→ **Problem to solve**:
Decide whether each statement agrees with the article on Steel Magnolias, giving yes or no and quoting the article's deciding words: (a) the film was adapted from a stage story; (b) the film came out forty years ago; (c) the line about "30 minutes of wonderful" belongs to Dolly Parton.

→ **Document text**:
====

"All I wanted was for her to be remembered." The true story that inspired Steel Magnolias.

It’s unlikely we’ll ever in our lifetime see Daryl Hannah, Shirley MacLaine, Dolly Parton, Sally Field and Julia Roberts gathered in a hair salon talking about boys, dropping pearls of Southern wisdom and exchanging witty repartee as they go. But it happened once, in the 80s, in a little film called Steel Magnolias that is forever in our hearts.

Watch the official trailer for Steel Magnolias below and bask in the glory of the enormous hairstyles. Post continues after.

Thirty years ago today, the epic cast and their comically large hair took to the silver screen for the film adaptation of a stage story we’ve found ourselves quoting for decades to come. And for those who haven’t seen it, you’ve probably picked up and adopted a quote here and there without even realising.

Come on, you’ve DEFINITELY heard Julia Roberts’ iconic line “I would rather have 30 minutes of wonderful than a lifetime of nothing special” thrown around in conversation at least once in your life.

====

→ **Recorded data**:
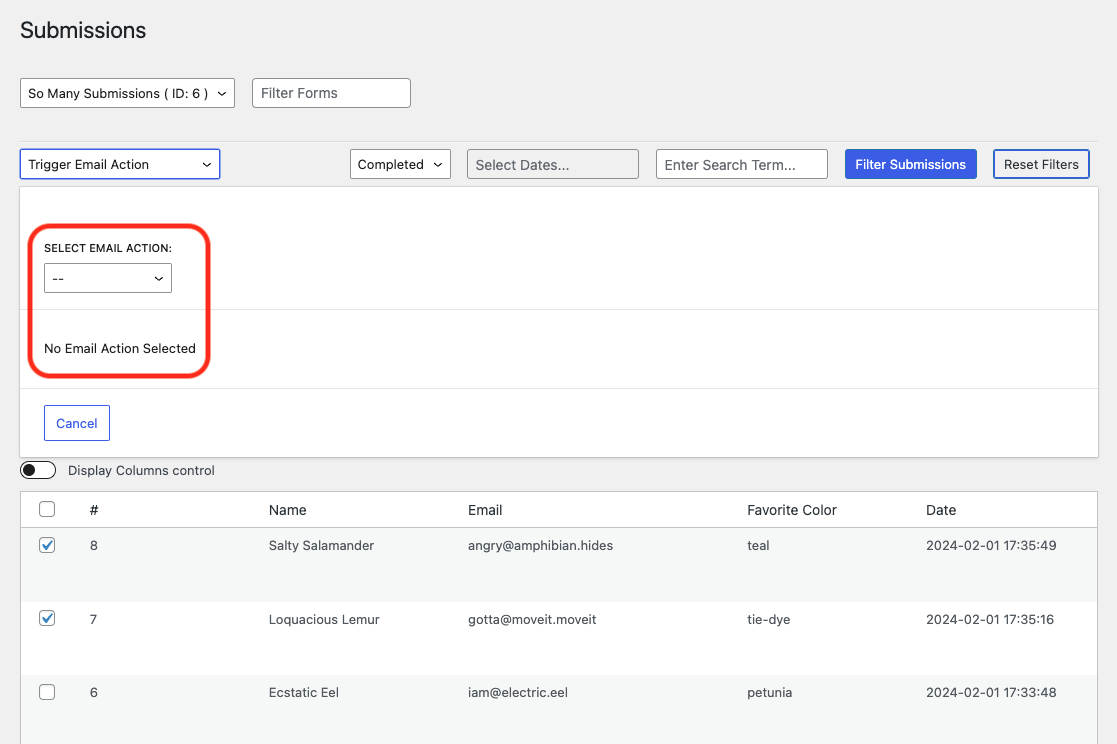Click Reset Filters

1041,164
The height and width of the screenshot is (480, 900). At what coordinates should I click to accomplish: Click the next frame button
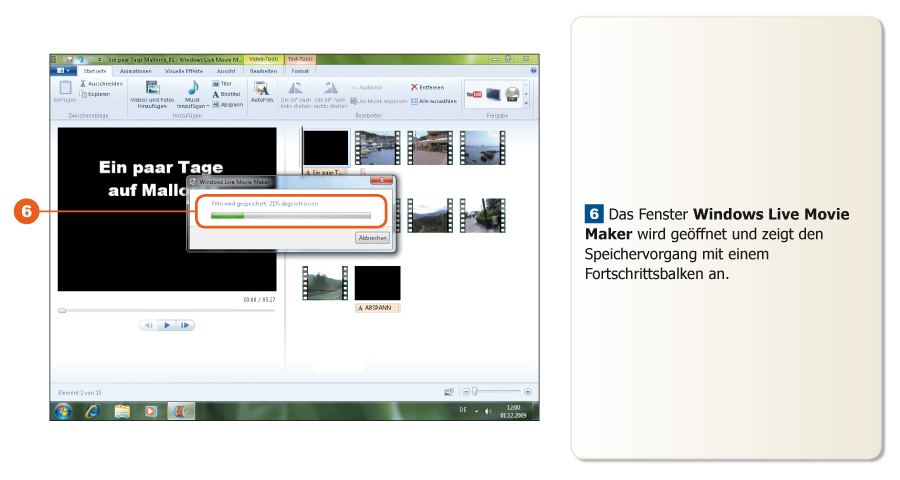[186, 325]
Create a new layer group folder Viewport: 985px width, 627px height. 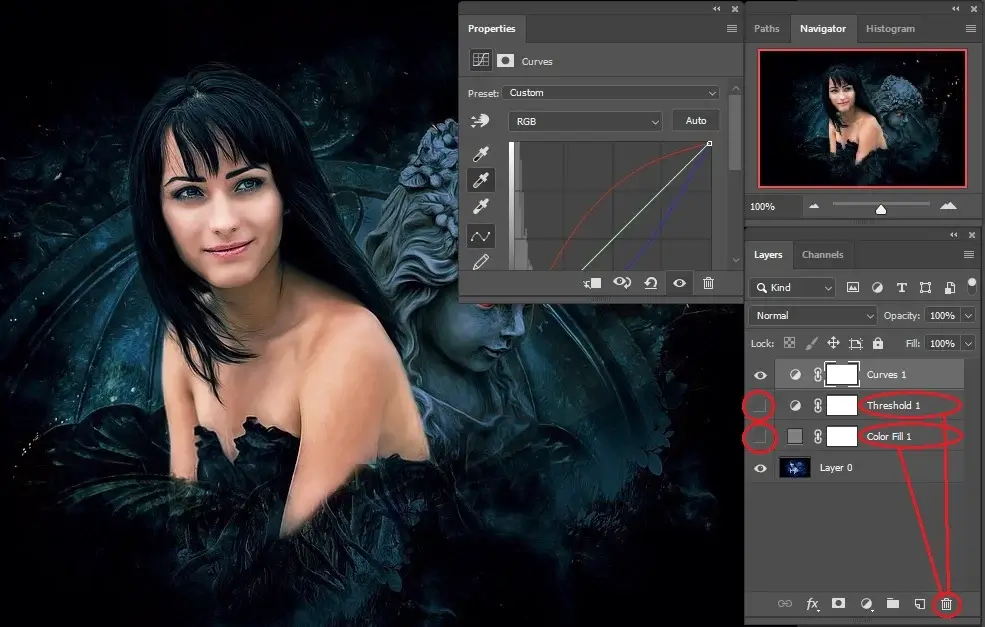click(892, 604)
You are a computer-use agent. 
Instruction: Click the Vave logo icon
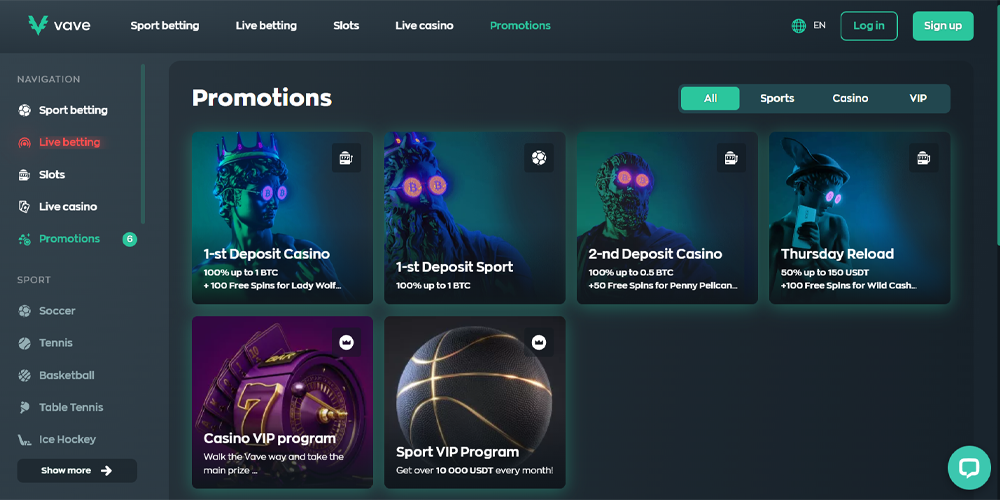pyautogui.click(x=38, y=26)
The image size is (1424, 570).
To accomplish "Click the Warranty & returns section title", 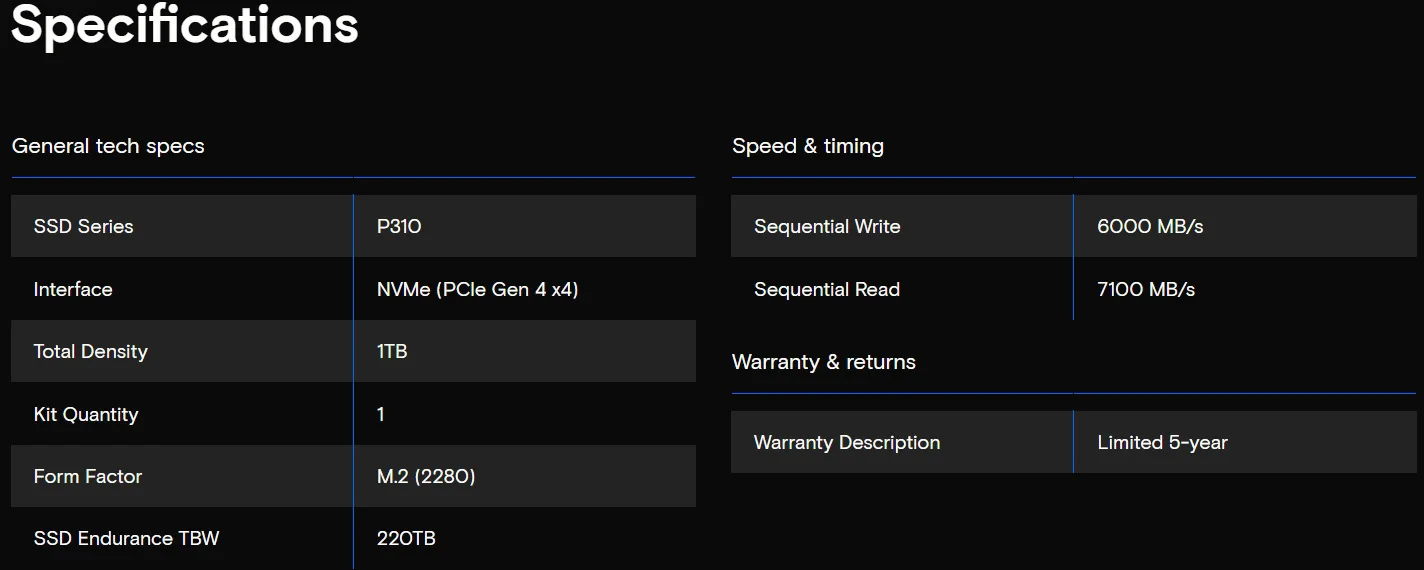I will [824, 362].

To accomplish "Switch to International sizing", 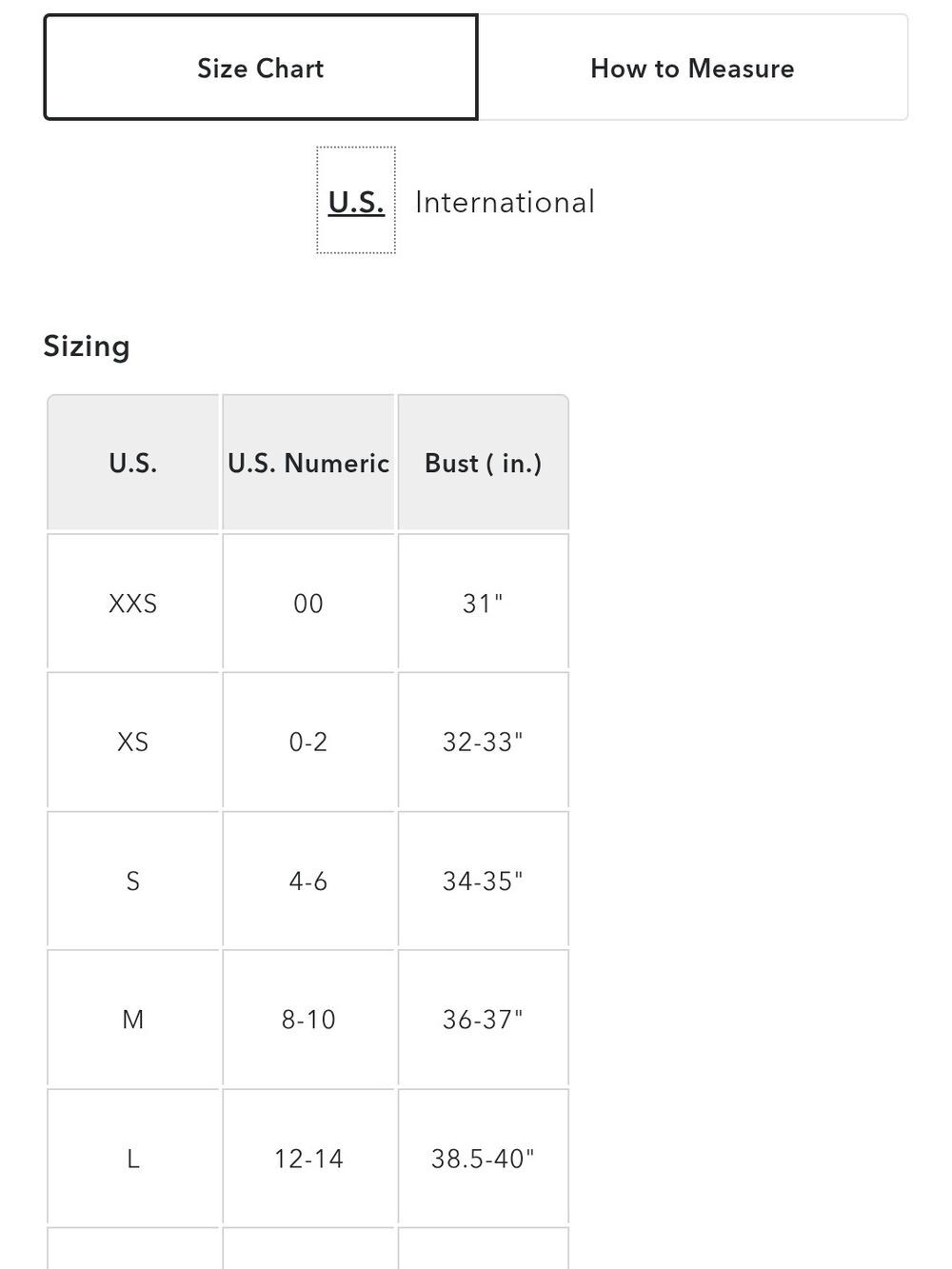I will (505, 202).
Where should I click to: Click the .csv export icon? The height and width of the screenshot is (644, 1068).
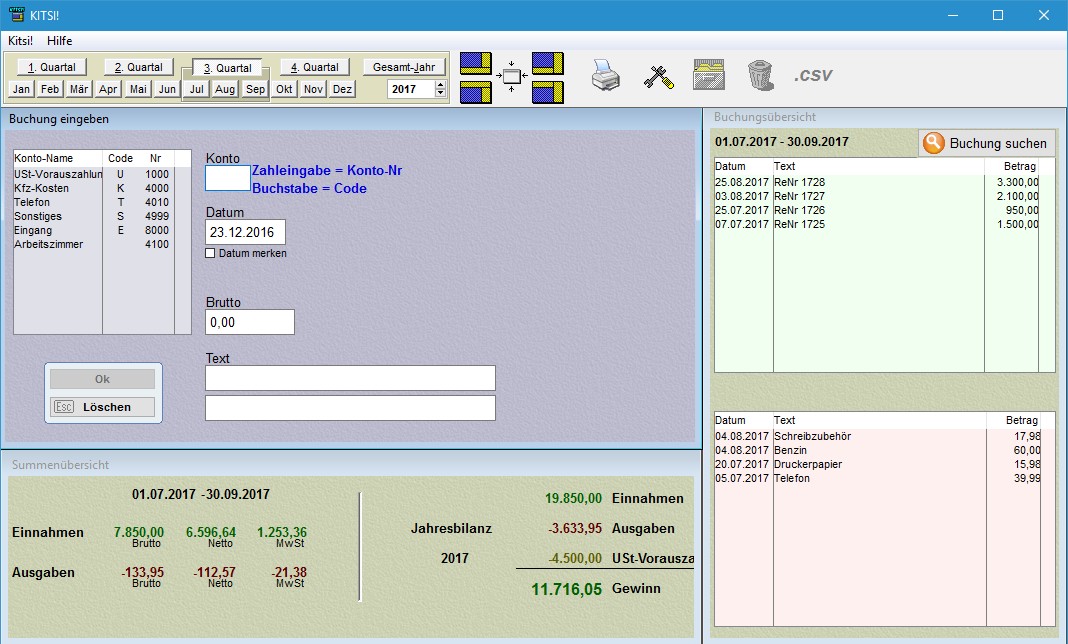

====

→ **Problem solution**:
(a) Yes: "the film adaptation of a stage story"
(b) No: "Thirty years ago today"
(c) No: "Julia Roberts’ iconic line"